Charlie Monk is a secret agent par excellence with some curious blank spots in his childhood memories. Or is he a neurologically impaired patient who only dreams he is a secret agent? Or perhaps something altogether different, something not entirely human?

Only Dr. Susan Flemyng, a scientist who specializes in restoring, and sometimes creating, visual memory, holds the key to Monk's real identity.

If Alfred Hitchcock and Stephen Hawking had collaborated on a James Bond film directed by Luis Bunuel, the result would be "The Discrete Charm of Charlie Monk." It is all wickedly good fun.

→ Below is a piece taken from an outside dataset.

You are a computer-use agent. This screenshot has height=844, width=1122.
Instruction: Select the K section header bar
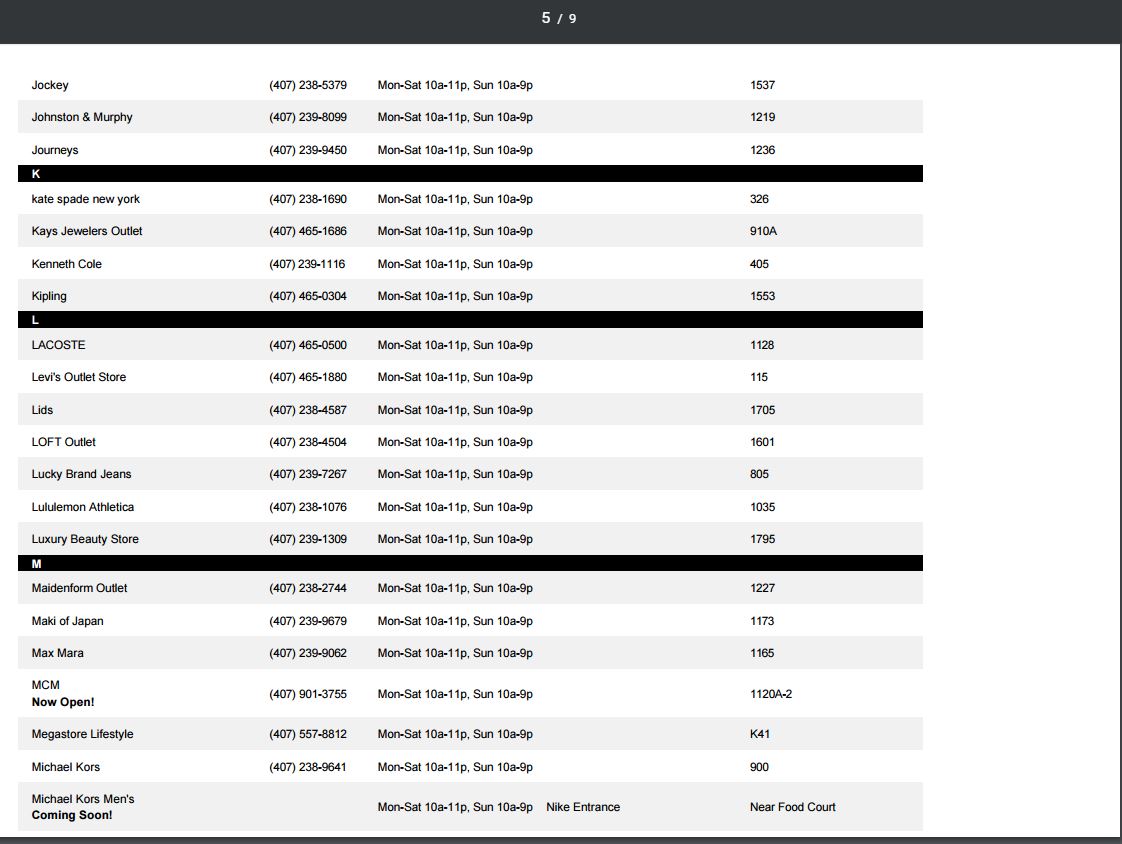pos(470,174)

The film world, it turns out, is where Ambrose learned how to capture and thrill.

At Oxford, he studied to be a trial lawyer, but his heart was in the theater, where he wrote and directed several plays. Upon graduation, he decided to take two years to pursue writing for film and TV.

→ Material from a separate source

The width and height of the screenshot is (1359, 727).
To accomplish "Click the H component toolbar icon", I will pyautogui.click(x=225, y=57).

He sold a couple of plays to British television before receiving a call in 1968 from his agent that would change his life: an American German production of "The Battle for Rome," shooting in Romania with Lawrence Harvey starring, needed a script doctor fast.

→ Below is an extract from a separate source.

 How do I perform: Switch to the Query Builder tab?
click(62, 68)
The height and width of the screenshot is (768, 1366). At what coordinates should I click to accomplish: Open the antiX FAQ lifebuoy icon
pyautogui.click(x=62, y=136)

" There was a lot of competition because it was a nicely paid job, but in the end, for some obscure reason, they chose the very inexperienced writer me. I asked them later why and they said that all the writers they were talking to went boringly on at length about their philosophy of writing and what it meant and so forth 'I write rather after the fashion of Pinter' blah blah blah. And when they asked me how I wrote, I simply answered, 'As simply and clearly as possible.' And that did it."

Ambrose had been on set in Bucharest for a couple of weeks when Orson Welles joined the cast. The old master and the young apprentice got along swimmingly from their first marvelously drunken evening together.

"I couldn't believe he was so generous of his time talking to this kid, answering questions he must have answered a million times how had he thought of this on 'Citizen Kane' or that in 'The Magnificent Ambersons' and was it true he learned how to direct by watching 'Stagecoach' 37 times? He became a great mentor. It was like a private university from the greatest. I still use so much of what he taught me every day in any kind of writing."

Welles also did his best to brace his young charge for the bumps and bruises that Hollywood can dish out. "He told me one day, 'Everything you've ever heard about Hollywood is true even the lies," he recalls. Ambrose entitled his 1998 short story collection "Hollywood Lies" as a tribute to Welles.

Even as Ambrose thrived as a screenwriter on both sides of the Atlantic, his urge to write novels began to grow.

"I needed more independence and freedom, basically," he recalls. "When you are writing movies, you are in many ways little more than a glorified secretary really; you're the only person who is not actually allowed to have an opinion on the screenplay because you're the author of it. You just have to sit there and take notes and say, 'Hmm, that's a very good idea,' and before long you realize that your brain has atrophied."

When stateside job offers stopped suddenly during the Hollywood writers' strike, he worked on a two picture French production about the French Revolution that afforded him more autonomy than he'd ever known.

The total freedom of fiction writing seemed like the logical next step. "The Man Who Turned Into Himself," now a British cult classic, marked his 1993 debut.

Each of Ambrose's novels has been optioned for the screen; he's done screenplays for some of them, though doesn't insist on adapting his own work. If he had to cast his latest tale, he would pick Jude Law as the suave, lethal Charlie Monk and Julia Roberts as Dr. Flemyng.

Ambrose is cautiously optimistic that the popularity of "The Sixth Sense" and "Memento" may help his work find an American audience, whether on the page or the screen.


" I think they strengthen my case, certainly," he says. "Somebody once defined the typical Hollywood movie as any one of nine bankable stars outrunning a fireball. I think there is a thirst for things that stimulate the brain as well as flash amusingly past the eye. If you can entertain while provoking people into thinking about the broadest, deepest questions of being here, I think you're probably earning your ten bucks."